An exact copy of the lines from the one containing "totally blown x pskaufman (550, 877)" through the end of the material is all that is wanted; transcribe only those.

--- RECORDS Enclosed Below ---

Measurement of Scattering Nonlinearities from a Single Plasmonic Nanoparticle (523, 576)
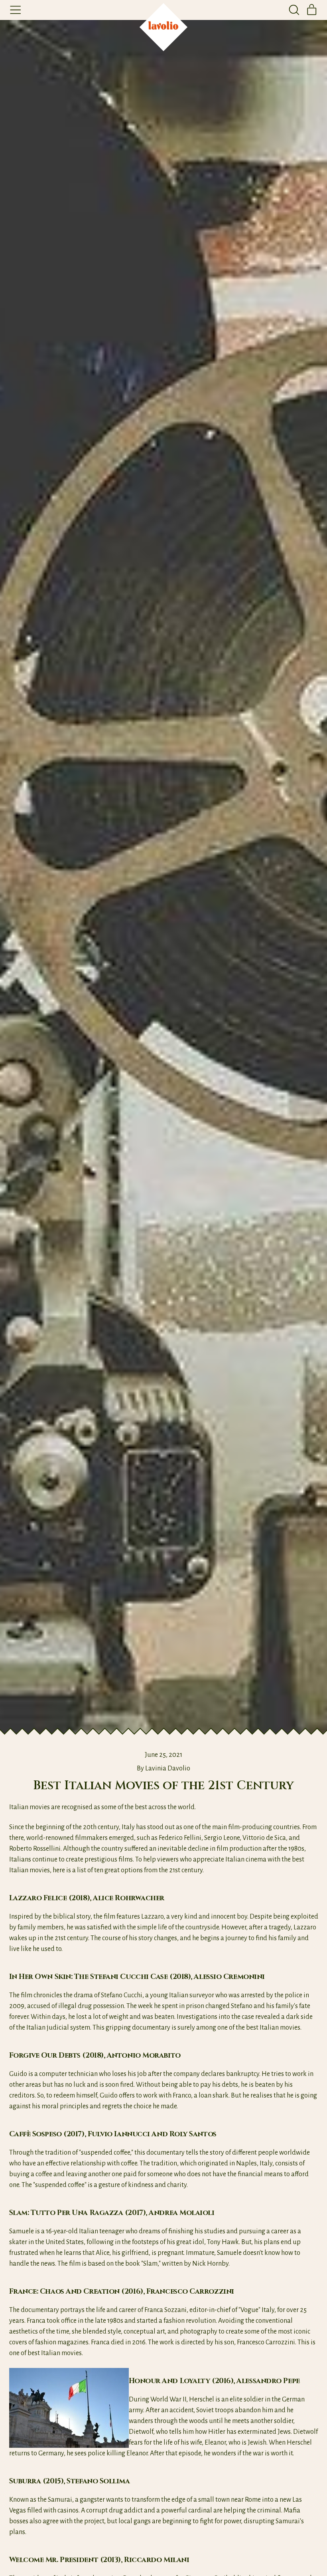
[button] (294, 10)
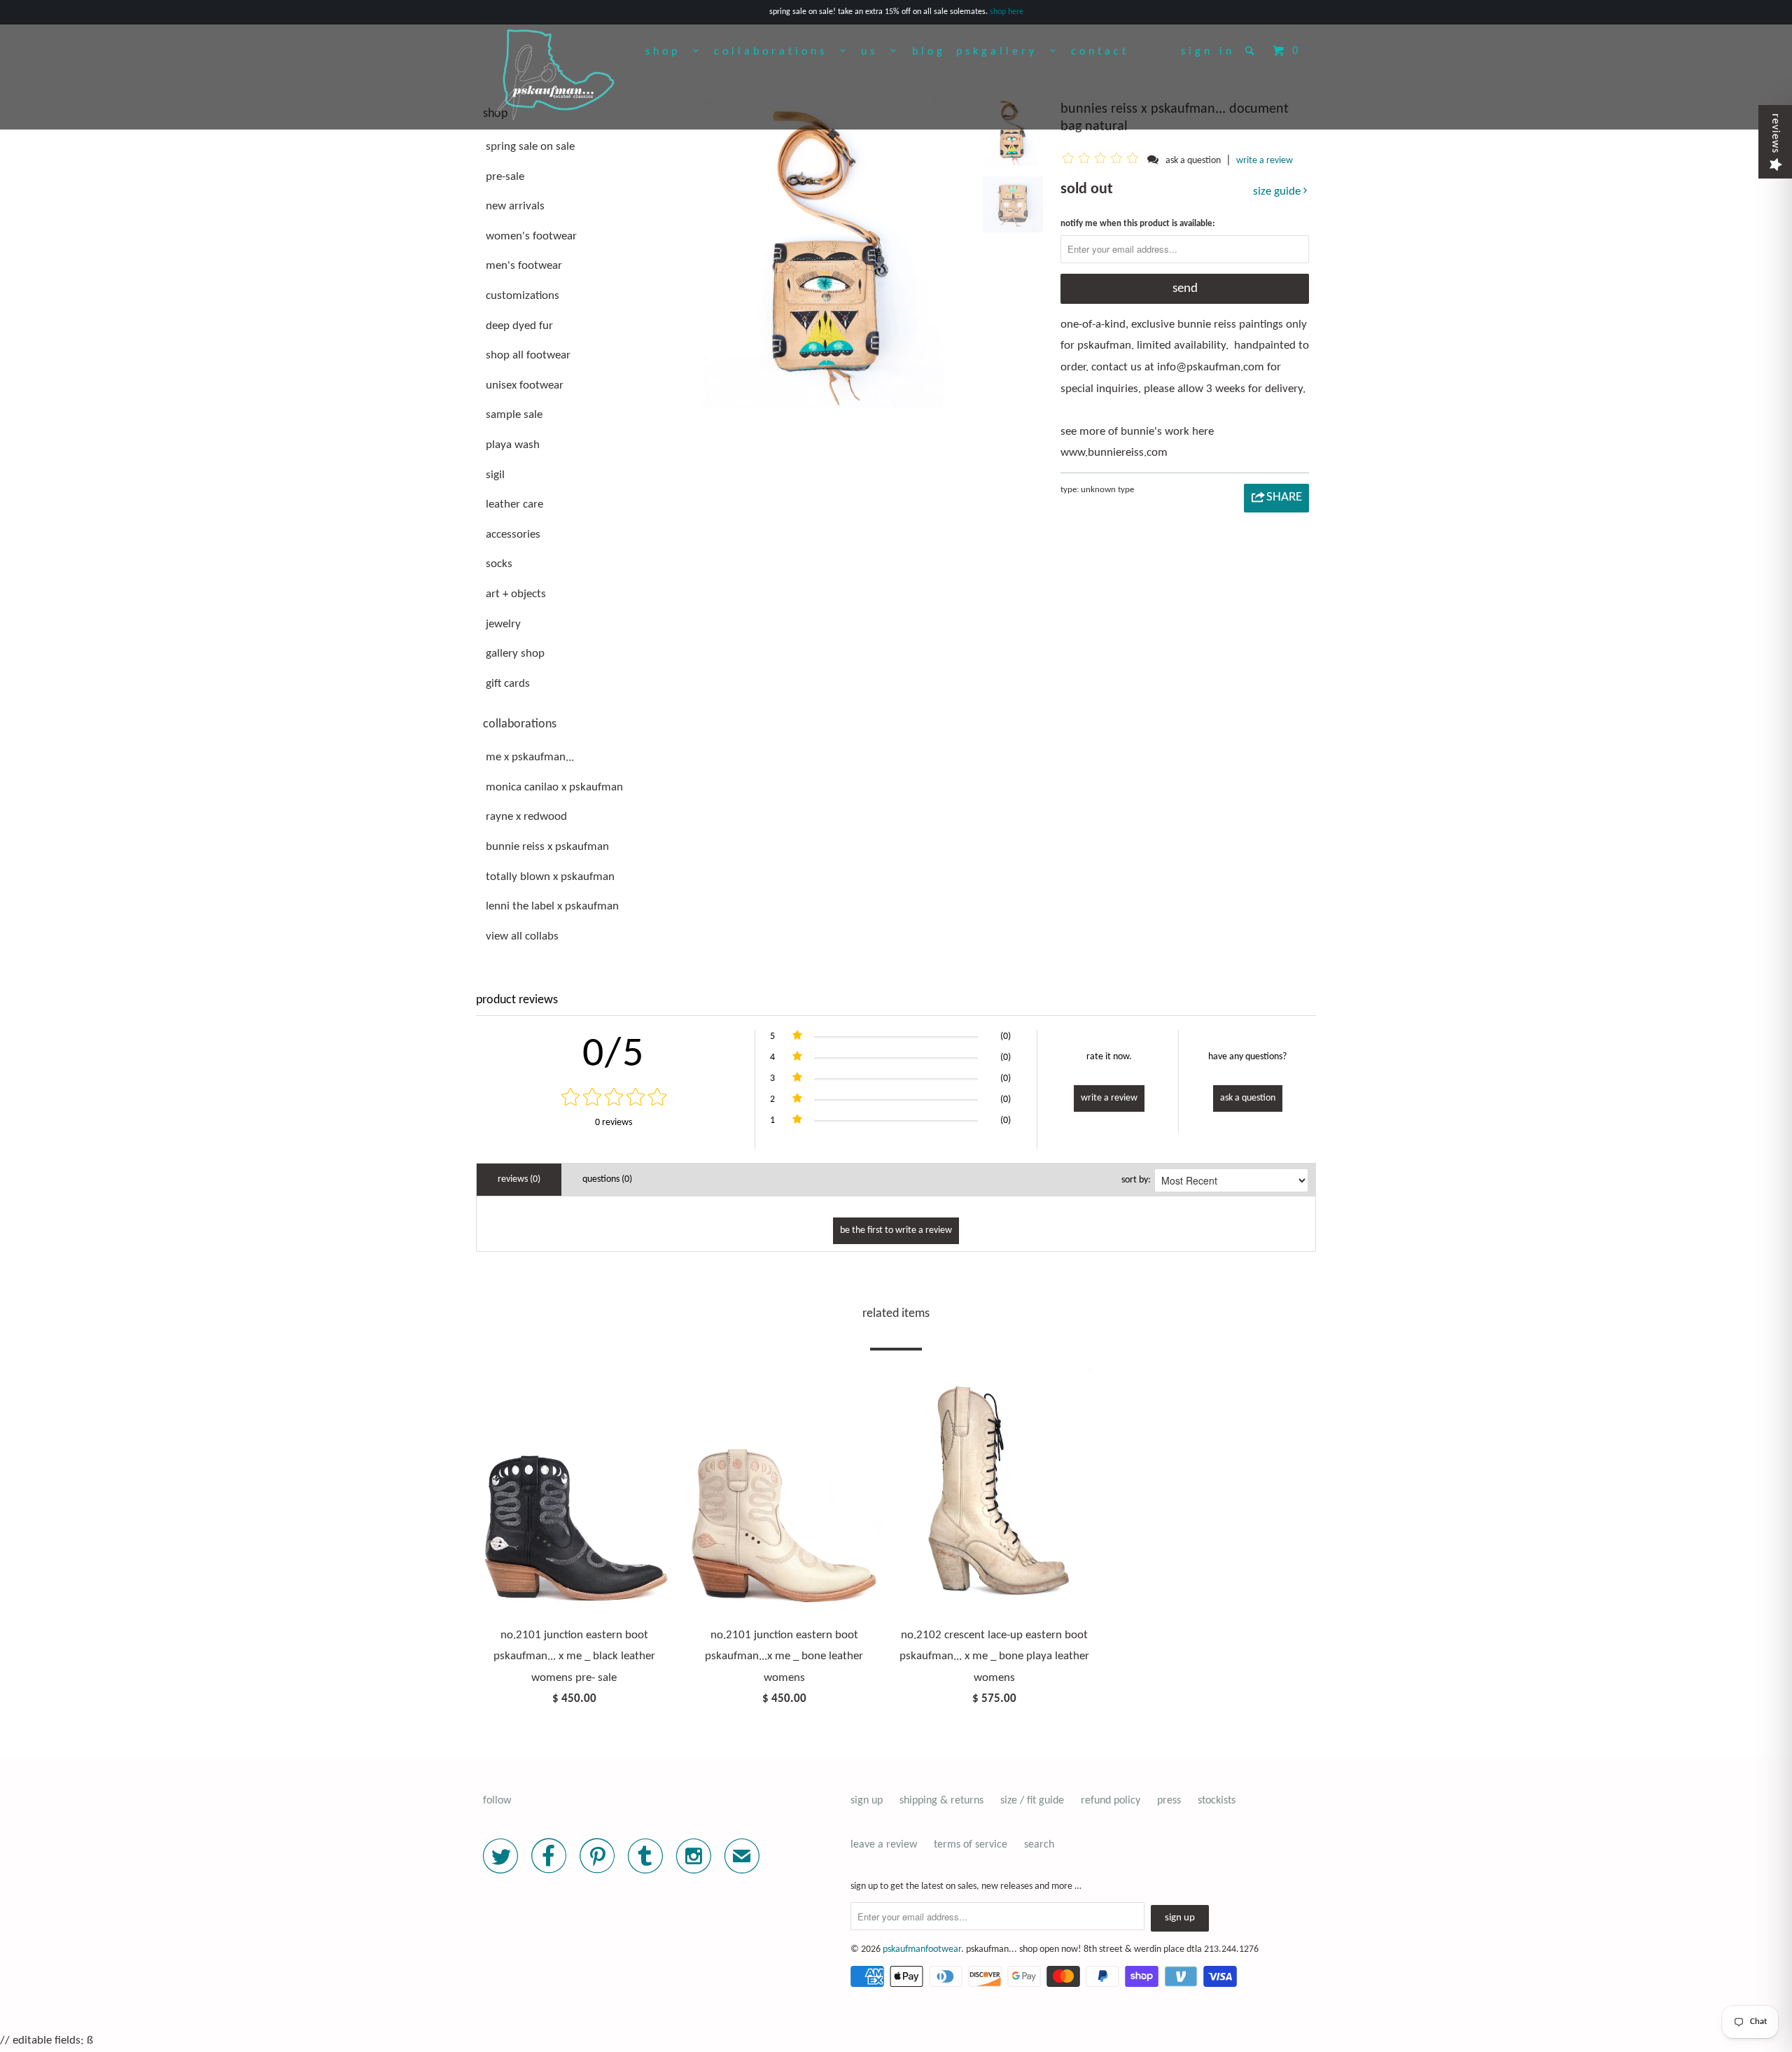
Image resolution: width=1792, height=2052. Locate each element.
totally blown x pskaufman (550, 877)
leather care (514, 504)
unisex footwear (525, 385)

--- End of Enclosed RECORDS ---

COMPLETED EXERCISE:
totally blown x pskaufman (550, 877)
leather care (514, 504)
unisex footwear (525, 385)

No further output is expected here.